Page excerpt ▸
A new electrochemical method can make chemical production cleaner and more energy-efficient.
Using thin film nickel anodes, a team of Lawrence Livermore National Laboratory (LLNL) scientists and collaborators have figured out how to clean up chemical production.
When studying a new electrochemical reaction, using thin films is important because they give a consistent surface to work with, making it easier to understand how the catalyst actually works.
"Thin films eliminate complications from porous/rough structures or varying thicknesses, allowing us to focus on the true properties of the catalyst material," said LLNL postdoc Aditya Prajapati, first author of a paper appearing in the journal ACS Catalysis.
A corresponding author and PI of this project, Christopher Hahn, said: "This helps us better understand the chemical reactions and how to improve them, leading to more efficient processes."

Challenge 1 ▸
Copy the rows from the line with "Task: Toggle the EMA240 checkbox" up to and including the line with "Action: click(43, 174)", reproducing each one exactly.

Input material ▸
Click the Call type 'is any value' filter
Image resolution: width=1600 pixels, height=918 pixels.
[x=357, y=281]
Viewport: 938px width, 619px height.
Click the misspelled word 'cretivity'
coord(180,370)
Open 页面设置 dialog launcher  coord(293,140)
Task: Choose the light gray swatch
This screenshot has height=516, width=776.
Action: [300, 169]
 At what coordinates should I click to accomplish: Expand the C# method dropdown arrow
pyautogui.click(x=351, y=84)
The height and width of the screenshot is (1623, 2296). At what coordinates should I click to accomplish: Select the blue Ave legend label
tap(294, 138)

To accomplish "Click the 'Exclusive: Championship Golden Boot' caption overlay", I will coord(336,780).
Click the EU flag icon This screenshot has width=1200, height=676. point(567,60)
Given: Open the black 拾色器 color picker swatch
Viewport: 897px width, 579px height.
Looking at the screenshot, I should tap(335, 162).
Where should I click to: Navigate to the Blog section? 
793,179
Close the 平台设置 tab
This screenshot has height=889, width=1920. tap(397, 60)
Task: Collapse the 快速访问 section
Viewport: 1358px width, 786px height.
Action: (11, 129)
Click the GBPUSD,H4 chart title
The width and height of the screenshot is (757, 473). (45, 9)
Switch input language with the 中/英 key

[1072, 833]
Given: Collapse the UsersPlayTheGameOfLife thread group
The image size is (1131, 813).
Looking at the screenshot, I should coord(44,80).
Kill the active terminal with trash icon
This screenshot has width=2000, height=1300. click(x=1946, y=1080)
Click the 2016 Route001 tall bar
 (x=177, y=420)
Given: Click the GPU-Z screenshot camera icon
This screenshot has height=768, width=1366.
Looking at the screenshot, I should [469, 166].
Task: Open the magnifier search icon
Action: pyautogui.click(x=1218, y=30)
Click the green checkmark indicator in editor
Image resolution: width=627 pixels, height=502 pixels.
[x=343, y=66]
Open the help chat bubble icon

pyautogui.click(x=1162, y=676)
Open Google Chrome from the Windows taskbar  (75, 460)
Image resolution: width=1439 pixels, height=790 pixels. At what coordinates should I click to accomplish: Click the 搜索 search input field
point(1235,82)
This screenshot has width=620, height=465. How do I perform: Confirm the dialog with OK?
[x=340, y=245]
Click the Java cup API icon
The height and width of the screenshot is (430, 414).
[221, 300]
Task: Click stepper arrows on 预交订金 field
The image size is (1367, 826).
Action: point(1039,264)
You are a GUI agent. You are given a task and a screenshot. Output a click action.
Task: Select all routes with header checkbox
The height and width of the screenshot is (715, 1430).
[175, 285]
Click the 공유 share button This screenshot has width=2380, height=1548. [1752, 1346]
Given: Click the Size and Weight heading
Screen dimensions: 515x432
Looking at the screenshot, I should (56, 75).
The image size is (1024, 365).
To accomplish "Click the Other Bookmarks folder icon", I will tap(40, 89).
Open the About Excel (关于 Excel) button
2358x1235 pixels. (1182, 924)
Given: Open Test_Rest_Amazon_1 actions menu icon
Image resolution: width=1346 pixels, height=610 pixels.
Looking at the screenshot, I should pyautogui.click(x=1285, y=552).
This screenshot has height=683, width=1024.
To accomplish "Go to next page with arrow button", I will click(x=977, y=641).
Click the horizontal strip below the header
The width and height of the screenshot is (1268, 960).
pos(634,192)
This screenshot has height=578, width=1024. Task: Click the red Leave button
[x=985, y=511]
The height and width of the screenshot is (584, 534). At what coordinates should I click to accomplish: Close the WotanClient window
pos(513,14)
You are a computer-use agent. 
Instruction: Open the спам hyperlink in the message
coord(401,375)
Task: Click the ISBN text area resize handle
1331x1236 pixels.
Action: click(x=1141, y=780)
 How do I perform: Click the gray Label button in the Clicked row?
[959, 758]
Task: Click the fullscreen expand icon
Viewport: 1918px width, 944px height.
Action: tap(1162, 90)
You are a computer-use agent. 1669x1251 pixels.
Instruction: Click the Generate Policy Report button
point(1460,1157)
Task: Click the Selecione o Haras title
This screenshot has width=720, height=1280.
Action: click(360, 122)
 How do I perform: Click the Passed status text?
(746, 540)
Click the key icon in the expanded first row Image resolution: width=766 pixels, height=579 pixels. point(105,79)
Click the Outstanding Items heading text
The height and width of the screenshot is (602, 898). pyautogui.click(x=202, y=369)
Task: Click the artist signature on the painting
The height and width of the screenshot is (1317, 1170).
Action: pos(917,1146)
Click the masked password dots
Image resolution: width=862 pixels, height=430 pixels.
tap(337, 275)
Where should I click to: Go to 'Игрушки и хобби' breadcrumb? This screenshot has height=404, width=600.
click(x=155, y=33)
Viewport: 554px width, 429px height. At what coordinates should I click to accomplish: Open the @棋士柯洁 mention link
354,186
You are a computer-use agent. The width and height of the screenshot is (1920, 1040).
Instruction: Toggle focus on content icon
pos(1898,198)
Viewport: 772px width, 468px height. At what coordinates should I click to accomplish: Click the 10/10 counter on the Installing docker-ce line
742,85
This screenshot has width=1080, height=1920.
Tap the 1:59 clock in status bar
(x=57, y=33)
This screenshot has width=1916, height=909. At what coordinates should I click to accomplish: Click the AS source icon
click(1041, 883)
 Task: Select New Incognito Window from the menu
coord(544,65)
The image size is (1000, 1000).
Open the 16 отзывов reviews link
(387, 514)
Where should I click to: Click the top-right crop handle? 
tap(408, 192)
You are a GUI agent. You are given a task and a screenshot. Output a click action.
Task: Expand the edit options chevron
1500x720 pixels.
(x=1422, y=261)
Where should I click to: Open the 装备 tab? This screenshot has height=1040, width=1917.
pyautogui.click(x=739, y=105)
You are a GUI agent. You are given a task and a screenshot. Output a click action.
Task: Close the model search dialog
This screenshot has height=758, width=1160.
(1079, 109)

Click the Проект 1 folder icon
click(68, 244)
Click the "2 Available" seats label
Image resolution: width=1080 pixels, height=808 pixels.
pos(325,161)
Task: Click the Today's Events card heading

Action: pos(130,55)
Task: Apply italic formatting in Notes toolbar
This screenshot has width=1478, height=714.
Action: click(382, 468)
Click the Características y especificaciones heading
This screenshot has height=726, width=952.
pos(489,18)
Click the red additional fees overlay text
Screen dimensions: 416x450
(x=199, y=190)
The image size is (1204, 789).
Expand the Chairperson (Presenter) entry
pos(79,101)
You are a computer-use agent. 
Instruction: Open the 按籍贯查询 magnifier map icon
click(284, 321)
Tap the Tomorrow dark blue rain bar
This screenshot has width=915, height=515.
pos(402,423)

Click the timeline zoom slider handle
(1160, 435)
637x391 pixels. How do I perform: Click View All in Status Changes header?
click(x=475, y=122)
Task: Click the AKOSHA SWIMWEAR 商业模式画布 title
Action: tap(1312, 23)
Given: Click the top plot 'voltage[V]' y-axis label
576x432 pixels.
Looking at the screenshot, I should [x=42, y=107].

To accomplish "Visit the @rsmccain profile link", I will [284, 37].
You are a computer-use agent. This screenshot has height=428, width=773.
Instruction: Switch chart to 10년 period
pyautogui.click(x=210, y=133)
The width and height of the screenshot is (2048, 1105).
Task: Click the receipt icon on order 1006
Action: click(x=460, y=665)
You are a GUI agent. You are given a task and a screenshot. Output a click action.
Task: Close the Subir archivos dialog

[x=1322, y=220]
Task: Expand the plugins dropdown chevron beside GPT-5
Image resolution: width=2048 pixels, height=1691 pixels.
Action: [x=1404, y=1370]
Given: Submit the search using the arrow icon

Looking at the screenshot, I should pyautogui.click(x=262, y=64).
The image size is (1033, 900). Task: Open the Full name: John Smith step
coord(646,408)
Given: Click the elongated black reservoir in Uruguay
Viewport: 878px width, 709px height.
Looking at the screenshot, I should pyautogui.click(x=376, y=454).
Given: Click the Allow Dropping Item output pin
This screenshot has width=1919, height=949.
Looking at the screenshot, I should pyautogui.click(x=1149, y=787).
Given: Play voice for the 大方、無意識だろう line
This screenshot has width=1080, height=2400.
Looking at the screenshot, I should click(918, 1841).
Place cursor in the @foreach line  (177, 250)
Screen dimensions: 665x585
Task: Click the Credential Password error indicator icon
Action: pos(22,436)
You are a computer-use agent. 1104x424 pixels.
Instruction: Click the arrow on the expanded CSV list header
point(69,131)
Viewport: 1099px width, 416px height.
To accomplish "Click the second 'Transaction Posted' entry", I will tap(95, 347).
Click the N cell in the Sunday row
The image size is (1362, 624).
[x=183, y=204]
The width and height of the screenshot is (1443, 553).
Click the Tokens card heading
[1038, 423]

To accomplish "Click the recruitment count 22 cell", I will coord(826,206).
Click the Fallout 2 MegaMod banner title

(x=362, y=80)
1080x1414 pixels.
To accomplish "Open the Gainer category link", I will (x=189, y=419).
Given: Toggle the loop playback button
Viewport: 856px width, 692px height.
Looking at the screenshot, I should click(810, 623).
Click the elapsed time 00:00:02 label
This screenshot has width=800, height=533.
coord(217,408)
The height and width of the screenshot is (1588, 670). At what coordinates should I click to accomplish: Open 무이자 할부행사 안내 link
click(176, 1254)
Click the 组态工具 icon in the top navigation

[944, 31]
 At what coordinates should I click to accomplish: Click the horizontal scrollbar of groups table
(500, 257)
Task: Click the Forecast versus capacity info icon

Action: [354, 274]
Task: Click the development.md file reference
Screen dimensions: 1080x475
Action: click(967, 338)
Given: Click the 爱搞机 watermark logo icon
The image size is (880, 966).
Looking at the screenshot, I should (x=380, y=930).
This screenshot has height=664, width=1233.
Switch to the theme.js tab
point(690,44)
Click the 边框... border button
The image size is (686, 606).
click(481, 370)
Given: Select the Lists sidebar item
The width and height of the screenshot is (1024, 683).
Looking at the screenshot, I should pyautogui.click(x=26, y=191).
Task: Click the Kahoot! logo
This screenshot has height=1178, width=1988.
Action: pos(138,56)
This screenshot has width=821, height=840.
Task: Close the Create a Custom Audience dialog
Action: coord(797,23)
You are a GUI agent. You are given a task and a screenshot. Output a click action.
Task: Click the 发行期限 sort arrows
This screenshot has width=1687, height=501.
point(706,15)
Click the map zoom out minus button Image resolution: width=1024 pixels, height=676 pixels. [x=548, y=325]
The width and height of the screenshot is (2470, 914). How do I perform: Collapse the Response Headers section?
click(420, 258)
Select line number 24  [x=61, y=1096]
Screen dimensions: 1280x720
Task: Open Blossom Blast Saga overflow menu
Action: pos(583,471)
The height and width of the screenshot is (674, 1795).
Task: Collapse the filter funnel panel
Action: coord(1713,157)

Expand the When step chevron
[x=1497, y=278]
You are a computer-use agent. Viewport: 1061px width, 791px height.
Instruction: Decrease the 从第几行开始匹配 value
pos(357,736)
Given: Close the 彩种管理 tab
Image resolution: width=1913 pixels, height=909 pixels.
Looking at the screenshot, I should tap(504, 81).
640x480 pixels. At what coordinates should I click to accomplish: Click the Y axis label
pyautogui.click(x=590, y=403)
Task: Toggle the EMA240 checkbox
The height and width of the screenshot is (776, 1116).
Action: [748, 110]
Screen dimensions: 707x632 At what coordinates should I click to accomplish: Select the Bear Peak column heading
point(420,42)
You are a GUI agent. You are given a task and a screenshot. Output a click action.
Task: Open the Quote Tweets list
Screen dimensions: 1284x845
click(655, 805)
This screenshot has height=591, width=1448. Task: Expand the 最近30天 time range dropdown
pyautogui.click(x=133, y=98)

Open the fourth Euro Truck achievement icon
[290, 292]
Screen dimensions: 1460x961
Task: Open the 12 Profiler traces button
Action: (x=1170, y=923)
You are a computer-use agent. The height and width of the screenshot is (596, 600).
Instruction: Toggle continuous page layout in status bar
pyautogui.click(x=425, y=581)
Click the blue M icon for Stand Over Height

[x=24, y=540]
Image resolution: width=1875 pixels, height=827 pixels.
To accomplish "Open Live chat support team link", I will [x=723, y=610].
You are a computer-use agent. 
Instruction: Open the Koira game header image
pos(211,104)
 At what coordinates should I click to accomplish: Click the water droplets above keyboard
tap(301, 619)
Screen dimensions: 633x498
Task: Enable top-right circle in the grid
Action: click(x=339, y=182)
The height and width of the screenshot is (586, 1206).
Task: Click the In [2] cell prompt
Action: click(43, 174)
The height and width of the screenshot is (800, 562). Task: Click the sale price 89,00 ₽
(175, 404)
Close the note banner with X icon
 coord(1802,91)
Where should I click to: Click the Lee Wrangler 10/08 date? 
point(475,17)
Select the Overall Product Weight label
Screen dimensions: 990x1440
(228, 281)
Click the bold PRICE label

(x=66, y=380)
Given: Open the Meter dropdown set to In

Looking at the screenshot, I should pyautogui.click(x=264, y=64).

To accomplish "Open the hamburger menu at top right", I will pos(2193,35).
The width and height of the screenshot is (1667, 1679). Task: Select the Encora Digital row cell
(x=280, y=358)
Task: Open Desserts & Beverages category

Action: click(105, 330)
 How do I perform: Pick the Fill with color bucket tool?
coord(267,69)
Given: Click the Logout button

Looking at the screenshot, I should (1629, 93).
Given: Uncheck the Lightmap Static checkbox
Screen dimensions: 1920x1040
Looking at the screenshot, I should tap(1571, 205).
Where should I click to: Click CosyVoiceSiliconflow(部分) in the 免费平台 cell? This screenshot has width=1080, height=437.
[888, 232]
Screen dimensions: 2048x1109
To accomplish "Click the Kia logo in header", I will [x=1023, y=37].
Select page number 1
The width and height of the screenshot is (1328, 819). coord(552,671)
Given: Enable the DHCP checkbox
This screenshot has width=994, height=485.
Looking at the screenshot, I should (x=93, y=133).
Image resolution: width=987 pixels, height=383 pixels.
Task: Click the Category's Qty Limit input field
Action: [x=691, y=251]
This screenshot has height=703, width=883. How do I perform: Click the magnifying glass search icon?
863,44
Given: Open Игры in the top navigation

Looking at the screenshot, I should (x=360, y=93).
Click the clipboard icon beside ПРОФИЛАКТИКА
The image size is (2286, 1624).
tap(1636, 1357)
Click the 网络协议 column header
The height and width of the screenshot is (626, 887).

Challenge 2 ▸
List every role or title that the page about thin film nickel anodes gives to a person it names, and pair each with that person.

Full output 1 ▸
Task: Toggle the EMA240 checkbox
The height and width of the screenshot is (776, 1116).
Action: [748, 110]
Screen dimensions: 707x632 At what coordinates should I click to accomplish: Select the Bear Peak column heading
point(420,42)
You are a GUI agent. You are given a task and a screenshot. Output a click action.
Task: Open the Quote Tweets list
Screen dimensions: 1284x845
click(655, 805)
This screenshot has height=591, width=1448. Task: Expand the 最近30天 time range dropdown
pyautogui.click(x=133, y=98)

Open the fourth Euro Truck achievement icon
[290, 292]
Screen dimensions: 1460x961
Task: Open the 12 Profiler traces button
Action: (x=1170, y=923)
You are a computer-use agent. The height and width of the screenshot is (596, 600).
Instruction: Toggle continuous page layout in status bar
pyautogui.click(x=425, y=581)
Click the blue M icon for Stand Over Height

[x=24, y=540]
Image resolution: width=1875 pixels, height=827 pixels.
To accomplish "Open Live chat support team link", I will [x=723, y=610].
You are a computer-use agent. 
Instruction: Open the Koira game header image
pos(211,104)
 At what coordinates should I click to accomplish: Click the water droplets above keyboard
tap(301, 619)
Screen dimensions: 633x498
Task: Enable top-right circle in the grid
Action: click(x=339, y=182)
The height and width of the screenshot is (586, 1206).
Task: Click the In [2] cell prompt
Action: click(43, 174)

Full output 2 ▸
- Postdoc: Aditya Prajapati
- First author of the paper: Aditya Prajapati
- Corresponding author: Christopher Hahn
- PI of this project: Christopher Hahn